Data records:
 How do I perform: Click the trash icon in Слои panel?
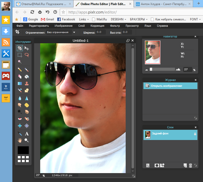tap(191, 165)
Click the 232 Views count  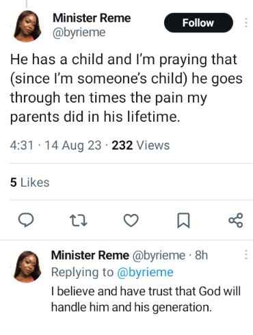pyautogui.click(x=141, y=145)
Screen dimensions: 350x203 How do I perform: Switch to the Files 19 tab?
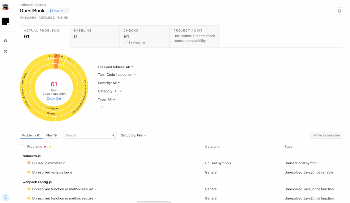pyautogui.click(x=51, y=135)
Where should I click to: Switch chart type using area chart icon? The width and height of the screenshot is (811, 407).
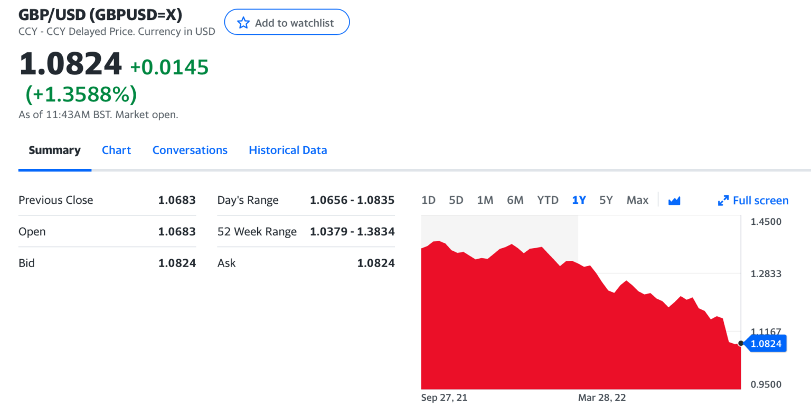pos(674,201)
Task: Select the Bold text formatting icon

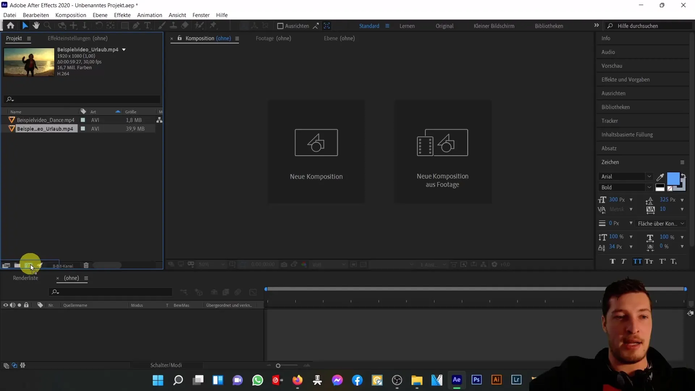Action: pyautogui.click(x=613, y=260)
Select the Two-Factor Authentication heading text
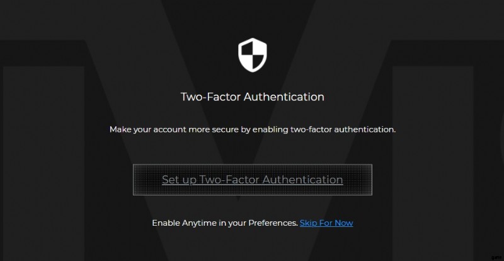 (x=252, y=97)
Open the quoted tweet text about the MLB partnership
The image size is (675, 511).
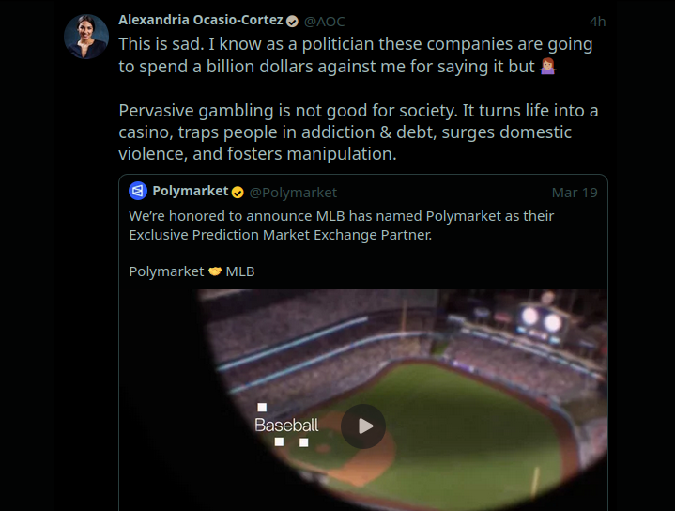tap(341, 225)
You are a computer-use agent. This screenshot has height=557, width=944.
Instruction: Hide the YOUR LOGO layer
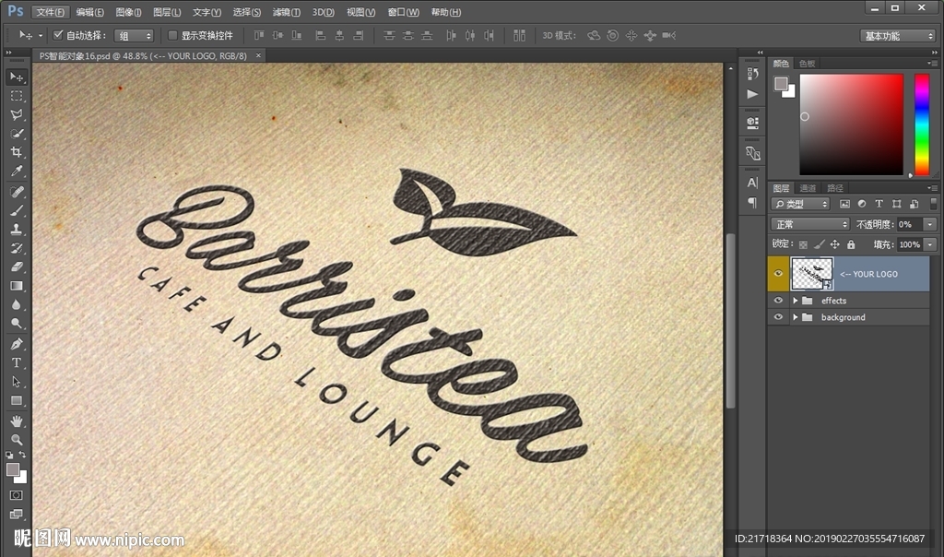coord(779,274)
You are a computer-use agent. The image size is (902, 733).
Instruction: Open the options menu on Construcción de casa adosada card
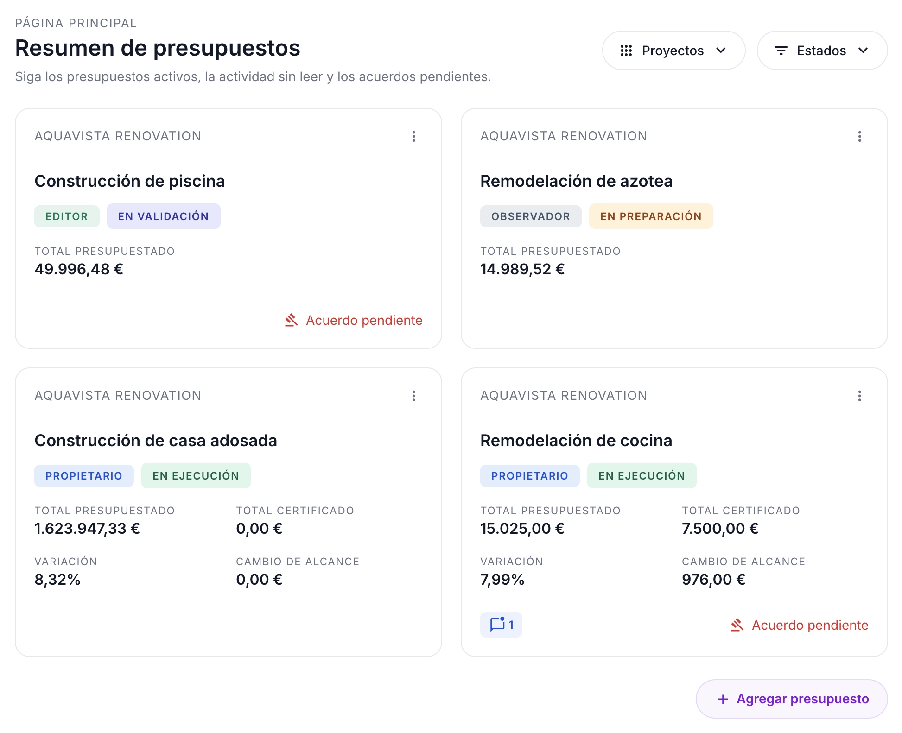click(x=414, y=395)
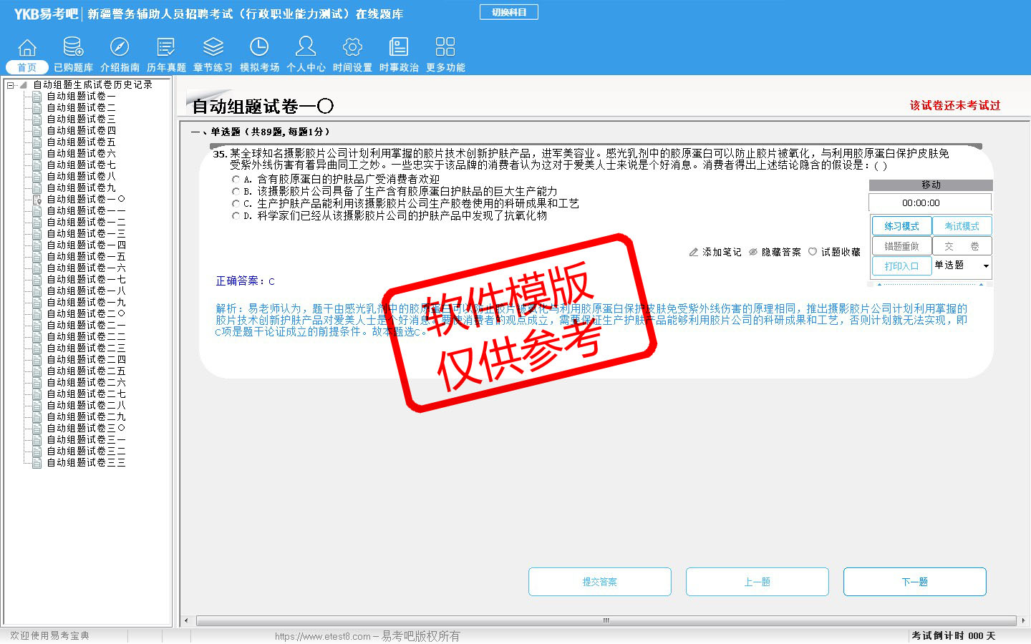
Task: Open 自动组题试卷一五 in the tree
Action: point(86,256)
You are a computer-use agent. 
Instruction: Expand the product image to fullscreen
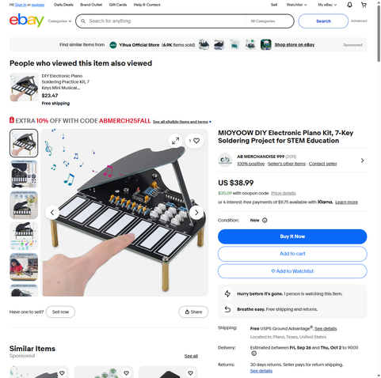[x=175, y=141]
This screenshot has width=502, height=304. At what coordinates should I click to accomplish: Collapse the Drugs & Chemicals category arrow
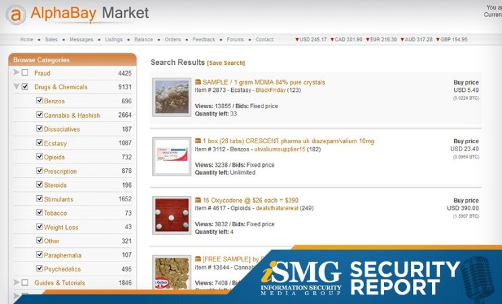click(x=16, y=87)
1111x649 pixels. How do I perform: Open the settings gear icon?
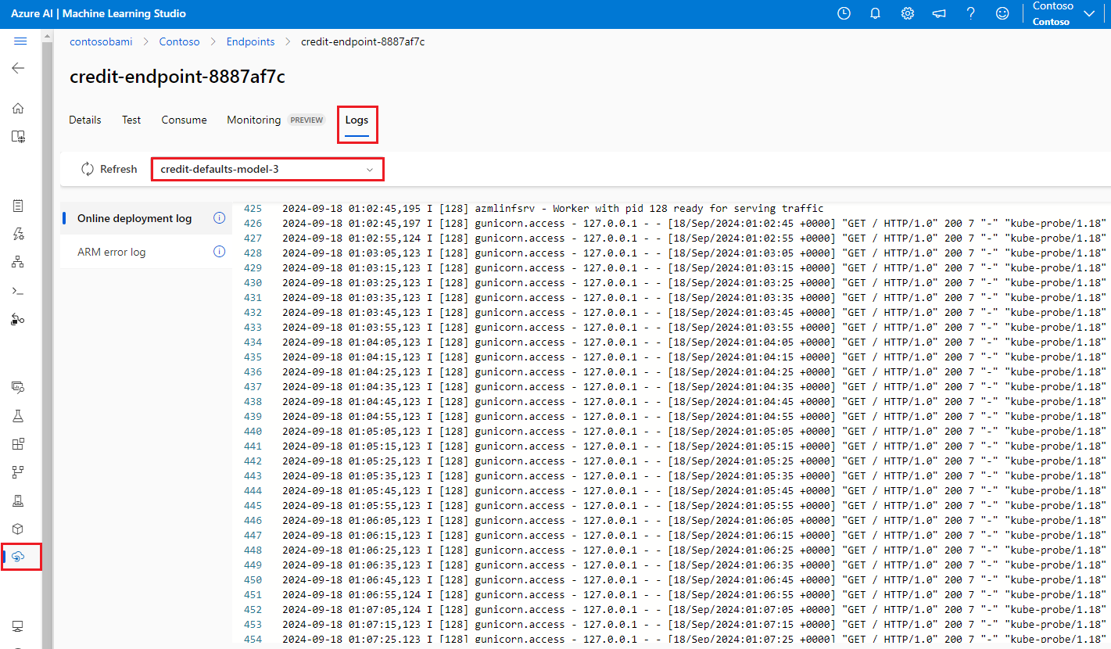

Task requirements: Copy exactly, leaving out pictures, the lines from the line containing "Select the Two-Factor" through the last line of the records.

Answer to the exercise:
Select the Two-Factor Authentication heading text
 (x=252, y=97)
Open the quoted tweet text about the MLB partnership
The image size is (675, 511).
tap(341, 225)
You are a computer-use agent. This screenshot has height=557, width=944.
Instruction: Hide the YOUR LOGO layer
coord(779,274)
You are a computer-use agent. The image size is (902, 733).
Instruction: Open the options menu on Construcción de casa adosada card
click(x=414, y=395)
Task: Open 自动组题试卷一五 in the tree
Action: point(86,256)
You are a computer-use agent. 
Instruction: Expand the product image to fullscreen
[x=175, y=141]
This screenshot has width=502, height=304. At what coordinates should I click to accomplish: Collapse the Drugs & Chemicals category arrow
click(x=16, y=87)
1111x649 pixels. How do I perform: Open the settings gear icon?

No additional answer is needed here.